Zimbabwe's unity government was holding and was bringing stability to the country, Rafemoyo said.

The line connecting SA with power plants in Zambia, the Democratic Republic of Congo and Mozambique was built with the capacity to transmit 320MW but due to overloading and neglect in Zimbabwe can now carry less than 50MW to SA.

However, Zimbabwe's neighbours came with motivations for funding of their own projects. They said alternatives to the line through Zimbabwe would allow Sadc to reduce the impact that the failure of a single line might have.

Mozambique plan s to build a direct transmission line from its Cahora Bassa hydro power plant to SA . Zambia plan s to build a new transmission line through Botswana to SA, with a junction to Zimbabwe and Namibia .

One analyst, who declined to be identified, said Zimbabwe's political instability had been a wake-up call for the region, forcing it to dust off proposals for alternative transmission lines that had been "talked about for almost two decades".

Victor Utedzi, a consultant on the Zimbabwean government's preferred Central Transmission Corridor Network, said the 100m line could be built faster than the alternatives .
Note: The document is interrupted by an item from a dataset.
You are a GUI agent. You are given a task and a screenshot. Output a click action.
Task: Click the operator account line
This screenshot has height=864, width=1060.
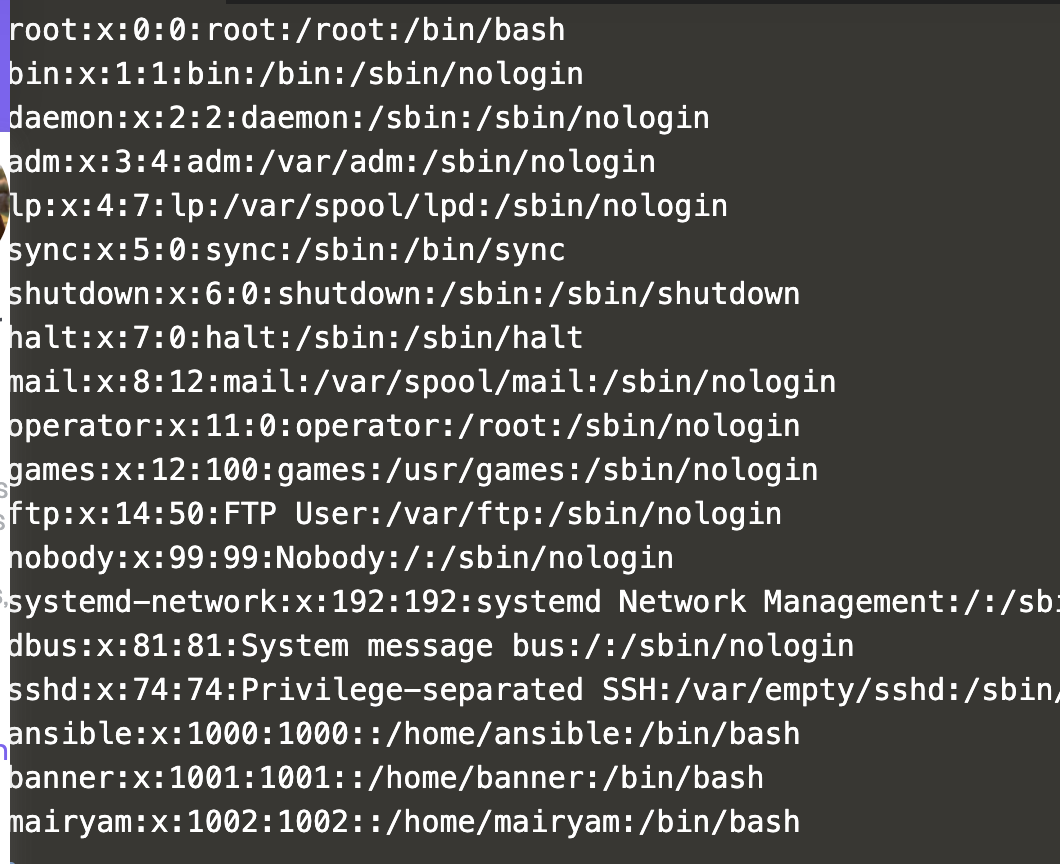click(403, 426)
"It is economically viable to beef up the central transmission network via Zimbabwe to enable Eskom to access the electricity from the two neighbours rather than use billions of rands annually running diesel generators in a bid to augment the electricity shortfall currently experienced in SA," Utedzi said.

The network would involve the construction of various new transmission lines within Zimbabwe .

The three-day conference that ended on Friday was attended by representatives of institutions including the International Monetary Fund, World Bank, African Development Bank, Bank of China and the Development Bank of Southern Africa.

Investors remained noncommittal during the conference. David White, of the European Investment Bank, criticised delays in the completion of crucial power generation projects due to bureaucratic and political indecisiveness, saying these had hindered economic growth in most of Africa's economic communities.